Keeping in view the risks due to of full stomach, malignant hyperpyrexia and difficult intubation, rapid sequence induction with rocuronium, and endotracheal intubation facilitated by use of glidescope and anesthesia maintenance with total intravenous anesthesia (TIVA) was planned. In the operating room after all application of standard noninvasive monitors, patient preoxygenated with 100% oxygen for 4-5 min and general anesthesia were induced with fentanyl 2 mcg/kg, propofol 2 mg/kg, rocuronium 0.15 mg/kg and cricoid pressure was applied, endotracheal intubation was accomplished with 4.5 mm uncuffed reinforced endotracheal tube (ETT). However, there was substantial leakage around the tube, and the ETT was replaced with 5.0 mm reinforced tube. Even after insertion of one bigger ETT, the leakage was still significant and finally we replace it with 5.5 mm internal diameter (ID) tube. Though with this size ETT there was still little audible leakage around the ETT but it was acceptable to us, and we consider it to be adequate size for him. A 20 gauge arterial cannula was inserted in left radial artery for invasive hemodynamic monitoring, and additional (18 gauge cannula) intravenous line was established on the left-hand dorsum.

Foley's catheter was also inserted to measure urine output. Anesthesia was maintained with infusions of propofol (range 6-10 mg/kg) and remifentanil (range 0.05-0.2 mcg/kg/min), titrated to maintain mean heart rate and mean arterial pressure in range of 80-90/min and 70-90 mmHg, respectively. Lungs of the patient were ventilated with 50% oxygen in air mixture and the ventilator parameters were tidal volume 8-10 ml/kg and the respiratory rate adjusted to keep ETCO 2 in the range 30-35 mmHg. Surgical procedure lasted for 2.5 h and intraoperative blood loss estimated to 500 ml and replaced by 350 ml packed red blood cells. Fluid balance was positive 50 ml. At the end of surgical procedure. The surgeon requested to keep the patient ventilated in the initial postoperative period, and the reinforced tube was exchanged with regular cuffed ETT of the same size.
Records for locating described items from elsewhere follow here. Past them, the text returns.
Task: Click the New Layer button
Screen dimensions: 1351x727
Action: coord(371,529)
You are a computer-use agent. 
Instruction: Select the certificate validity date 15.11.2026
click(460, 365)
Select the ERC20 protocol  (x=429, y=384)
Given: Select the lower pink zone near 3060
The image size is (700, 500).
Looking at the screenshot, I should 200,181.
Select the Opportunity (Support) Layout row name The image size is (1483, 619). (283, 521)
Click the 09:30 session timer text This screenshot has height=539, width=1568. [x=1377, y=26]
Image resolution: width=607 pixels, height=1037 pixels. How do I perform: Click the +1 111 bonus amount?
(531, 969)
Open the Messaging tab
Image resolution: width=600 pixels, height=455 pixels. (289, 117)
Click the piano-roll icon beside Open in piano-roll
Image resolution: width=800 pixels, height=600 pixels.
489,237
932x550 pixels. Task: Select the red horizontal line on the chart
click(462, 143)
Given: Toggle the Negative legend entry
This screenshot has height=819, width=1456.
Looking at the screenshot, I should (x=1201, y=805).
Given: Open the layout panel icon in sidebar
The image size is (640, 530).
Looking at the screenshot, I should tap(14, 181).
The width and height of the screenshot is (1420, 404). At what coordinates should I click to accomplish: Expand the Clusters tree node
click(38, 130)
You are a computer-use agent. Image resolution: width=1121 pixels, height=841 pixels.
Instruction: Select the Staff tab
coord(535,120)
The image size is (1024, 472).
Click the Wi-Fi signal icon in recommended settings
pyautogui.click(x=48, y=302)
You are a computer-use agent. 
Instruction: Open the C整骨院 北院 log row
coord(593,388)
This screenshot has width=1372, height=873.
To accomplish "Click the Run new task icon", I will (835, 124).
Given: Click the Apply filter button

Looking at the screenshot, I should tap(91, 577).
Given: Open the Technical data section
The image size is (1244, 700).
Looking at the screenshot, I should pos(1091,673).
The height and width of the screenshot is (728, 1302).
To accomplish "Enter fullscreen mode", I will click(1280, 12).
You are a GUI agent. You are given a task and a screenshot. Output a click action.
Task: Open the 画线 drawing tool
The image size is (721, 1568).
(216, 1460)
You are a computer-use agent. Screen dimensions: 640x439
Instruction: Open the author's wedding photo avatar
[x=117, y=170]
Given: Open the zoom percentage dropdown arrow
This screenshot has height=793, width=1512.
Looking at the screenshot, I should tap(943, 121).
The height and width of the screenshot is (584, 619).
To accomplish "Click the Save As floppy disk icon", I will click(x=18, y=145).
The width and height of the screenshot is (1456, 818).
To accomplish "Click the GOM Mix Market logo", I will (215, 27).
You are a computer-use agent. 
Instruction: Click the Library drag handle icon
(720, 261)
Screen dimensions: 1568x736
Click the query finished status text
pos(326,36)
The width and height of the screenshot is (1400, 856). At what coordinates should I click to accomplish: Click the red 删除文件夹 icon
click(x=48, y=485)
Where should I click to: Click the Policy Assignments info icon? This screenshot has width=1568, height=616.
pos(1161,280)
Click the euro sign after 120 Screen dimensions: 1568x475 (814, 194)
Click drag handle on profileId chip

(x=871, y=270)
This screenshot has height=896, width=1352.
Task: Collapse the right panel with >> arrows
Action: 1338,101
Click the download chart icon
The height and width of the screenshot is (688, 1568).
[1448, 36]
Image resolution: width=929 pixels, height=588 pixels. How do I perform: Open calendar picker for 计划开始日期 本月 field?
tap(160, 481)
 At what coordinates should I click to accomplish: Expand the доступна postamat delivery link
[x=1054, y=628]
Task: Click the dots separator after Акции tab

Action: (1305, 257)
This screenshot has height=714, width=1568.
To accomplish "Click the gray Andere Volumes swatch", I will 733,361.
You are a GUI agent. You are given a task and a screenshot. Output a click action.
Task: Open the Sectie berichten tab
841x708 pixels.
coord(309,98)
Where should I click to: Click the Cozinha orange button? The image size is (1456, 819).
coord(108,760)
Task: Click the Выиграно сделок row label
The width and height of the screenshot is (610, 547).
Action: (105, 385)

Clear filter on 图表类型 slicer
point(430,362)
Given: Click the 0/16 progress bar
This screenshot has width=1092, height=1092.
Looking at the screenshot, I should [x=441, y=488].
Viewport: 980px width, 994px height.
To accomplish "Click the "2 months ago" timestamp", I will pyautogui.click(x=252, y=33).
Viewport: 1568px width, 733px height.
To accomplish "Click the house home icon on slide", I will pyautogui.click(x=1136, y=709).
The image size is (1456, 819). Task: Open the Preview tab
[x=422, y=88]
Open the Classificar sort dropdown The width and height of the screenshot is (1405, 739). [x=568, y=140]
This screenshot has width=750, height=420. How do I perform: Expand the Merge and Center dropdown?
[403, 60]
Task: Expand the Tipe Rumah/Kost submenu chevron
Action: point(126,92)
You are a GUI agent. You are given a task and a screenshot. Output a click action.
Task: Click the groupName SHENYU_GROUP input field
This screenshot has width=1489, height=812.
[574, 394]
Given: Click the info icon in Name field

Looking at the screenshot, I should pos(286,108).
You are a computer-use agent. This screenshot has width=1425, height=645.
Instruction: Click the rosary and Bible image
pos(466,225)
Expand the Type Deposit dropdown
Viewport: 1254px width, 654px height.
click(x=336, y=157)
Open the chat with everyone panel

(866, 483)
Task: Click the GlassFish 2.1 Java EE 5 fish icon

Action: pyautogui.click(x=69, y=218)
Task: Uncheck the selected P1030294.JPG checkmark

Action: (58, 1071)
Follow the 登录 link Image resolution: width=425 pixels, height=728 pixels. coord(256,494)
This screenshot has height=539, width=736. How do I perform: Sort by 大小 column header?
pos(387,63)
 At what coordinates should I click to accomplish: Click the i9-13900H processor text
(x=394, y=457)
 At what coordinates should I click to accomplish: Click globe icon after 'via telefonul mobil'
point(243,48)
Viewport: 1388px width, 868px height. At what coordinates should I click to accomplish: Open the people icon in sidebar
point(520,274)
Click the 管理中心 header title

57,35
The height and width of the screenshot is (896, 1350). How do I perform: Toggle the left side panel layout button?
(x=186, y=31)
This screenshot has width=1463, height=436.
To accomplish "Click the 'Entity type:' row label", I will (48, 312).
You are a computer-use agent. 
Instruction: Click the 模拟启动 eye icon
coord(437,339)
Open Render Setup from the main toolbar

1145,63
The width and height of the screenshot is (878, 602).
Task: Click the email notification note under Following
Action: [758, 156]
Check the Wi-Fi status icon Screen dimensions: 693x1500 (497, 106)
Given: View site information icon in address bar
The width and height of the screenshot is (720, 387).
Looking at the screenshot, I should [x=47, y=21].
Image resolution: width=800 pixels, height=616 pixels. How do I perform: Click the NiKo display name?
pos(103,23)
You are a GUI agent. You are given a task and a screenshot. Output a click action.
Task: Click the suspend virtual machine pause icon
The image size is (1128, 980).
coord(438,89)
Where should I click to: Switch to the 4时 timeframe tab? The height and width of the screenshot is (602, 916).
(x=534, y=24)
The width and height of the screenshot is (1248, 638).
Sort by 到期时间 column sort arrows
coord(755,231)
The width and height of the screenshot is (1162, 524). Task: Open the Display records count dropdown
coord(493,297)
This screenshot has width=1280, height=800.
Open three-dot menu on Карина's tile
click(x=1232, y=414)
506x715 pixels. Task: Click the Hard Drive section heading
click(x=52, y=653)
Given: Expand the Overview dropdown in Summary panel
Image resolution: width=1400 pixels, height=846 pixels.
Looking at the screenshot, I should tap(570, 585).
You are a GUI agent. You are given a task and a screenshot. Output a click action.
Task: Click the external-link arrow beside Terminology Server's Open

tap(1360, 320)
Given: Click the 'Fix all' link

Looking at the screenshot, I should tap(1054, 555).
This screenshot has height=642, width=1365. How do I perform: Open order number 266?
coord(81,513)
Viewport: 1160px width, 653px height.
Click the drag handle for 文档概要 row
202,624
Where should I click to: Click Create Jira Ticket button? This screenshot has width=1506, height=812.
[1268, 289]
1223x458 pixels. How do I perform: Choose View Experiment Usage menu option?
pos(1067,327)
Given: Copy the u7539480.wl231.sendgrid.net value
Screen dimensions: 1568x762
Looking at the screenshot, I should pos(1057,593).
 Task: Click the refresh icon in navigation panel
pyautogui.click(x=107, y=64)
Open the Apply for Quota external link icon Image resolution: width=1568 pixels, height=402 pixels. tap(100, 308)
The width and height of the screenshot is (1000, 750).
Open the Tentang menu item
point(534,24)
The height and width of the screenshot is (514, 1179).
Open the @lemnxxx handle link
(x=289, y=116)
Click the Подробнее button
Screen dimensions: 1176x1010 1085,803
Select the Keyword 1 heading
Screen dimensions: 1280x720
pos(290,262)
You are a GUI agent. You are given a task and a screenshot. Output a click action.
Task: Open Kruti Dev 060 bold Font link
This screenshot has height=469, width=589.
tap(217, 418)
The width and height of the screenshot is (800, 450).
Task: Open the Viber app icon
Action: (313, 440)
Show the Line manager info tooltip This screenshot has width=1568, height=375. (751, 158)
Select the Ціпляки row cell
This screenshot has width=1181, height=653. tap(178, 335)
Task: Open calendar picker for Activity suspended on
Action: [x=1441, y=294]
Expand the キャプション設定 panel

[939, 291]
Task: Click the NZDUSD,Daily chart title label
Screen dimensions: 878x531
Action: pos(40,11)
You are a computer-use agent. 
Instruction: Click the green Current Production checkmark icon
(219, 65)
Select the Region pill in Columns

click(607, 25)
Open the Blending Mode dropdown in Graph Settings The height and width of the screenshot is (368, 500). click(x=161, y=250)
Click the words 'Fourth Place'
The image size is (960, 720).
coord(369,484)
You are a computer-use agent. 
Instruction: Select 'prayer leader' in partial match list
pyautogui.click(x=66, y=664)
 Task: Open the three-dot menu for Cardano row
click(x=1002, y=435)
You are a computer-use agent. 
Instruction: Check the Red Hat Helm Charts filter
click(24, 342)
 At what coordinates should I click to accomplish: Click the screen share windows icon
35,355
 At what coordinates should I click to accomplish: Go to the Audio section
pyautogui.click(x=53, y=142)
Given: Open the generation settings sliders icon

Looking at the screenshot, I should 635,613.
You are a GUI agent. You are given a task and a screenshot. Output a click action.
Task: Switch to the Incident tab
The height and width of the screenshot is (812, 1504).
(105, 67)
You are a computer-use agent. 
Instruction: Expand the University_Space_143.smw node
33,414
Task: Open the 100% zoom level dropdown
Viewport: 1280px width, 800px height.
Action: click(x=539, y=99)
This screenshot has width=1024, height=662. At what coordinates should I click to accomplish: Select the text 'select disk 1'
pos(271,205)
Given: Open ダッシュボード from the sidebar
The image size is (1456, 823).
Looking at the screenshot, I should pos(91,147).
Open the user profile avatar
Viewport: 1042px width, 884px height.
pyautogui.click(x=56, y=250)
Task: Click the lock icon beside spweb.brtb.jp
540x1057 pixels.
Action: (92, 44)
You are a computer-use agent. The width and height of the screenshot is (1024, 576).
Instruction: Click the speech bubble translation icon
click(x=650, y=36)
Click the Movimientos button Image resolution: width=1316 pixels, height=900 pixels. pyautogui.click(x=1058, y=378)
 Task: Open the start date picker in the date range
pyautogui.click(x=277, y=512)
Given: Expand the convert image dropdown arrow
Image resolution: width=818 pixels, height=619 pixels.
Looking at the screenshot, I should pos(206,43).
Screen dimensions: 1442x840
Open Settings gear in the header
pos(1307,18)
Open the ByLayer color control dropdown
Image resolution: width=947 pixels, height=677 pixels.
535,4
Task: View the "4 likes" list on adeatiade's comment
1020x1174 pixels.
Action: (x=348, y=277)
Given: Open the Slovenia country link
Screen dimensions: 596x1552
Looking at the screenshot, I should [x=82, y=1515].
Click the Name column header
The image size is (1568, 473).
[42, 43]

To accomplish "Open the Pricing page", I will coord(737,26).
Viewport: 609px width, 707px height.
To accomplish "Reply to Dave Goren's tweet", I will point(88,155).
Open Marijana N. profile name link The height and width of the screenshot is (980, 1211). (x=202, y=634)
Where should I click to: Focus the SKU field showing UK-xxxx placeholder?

And the patient shifted to pediatric Intensive Care Unit (PICU). In PICU, his trachea was extubated after 24 h and after subsequent 2 days transferred to the surgical floor.


  Discussion Top


Weaver syndrome is a rare disorder of unknown etiology characterized by skeletal overgrowth, distinctive craniofacial and digital abnormalities and advanced bone age. [1] Presumed to have autosomal dominant inheritance, caused by mutation in the nuclear receptor-binding Su-var (NSD1 gene) which is located on 5q35. Infants are usually large for gestational age and may demonstrate alterations in muscle tone and delayed psychomotor development. Most cases have been sporadic, although some reports have described parent-to-child transmission demonstrating different patterns of inheritance. [2],[3],[4] Males as our patient are affected 3 times as frequently as females. [5]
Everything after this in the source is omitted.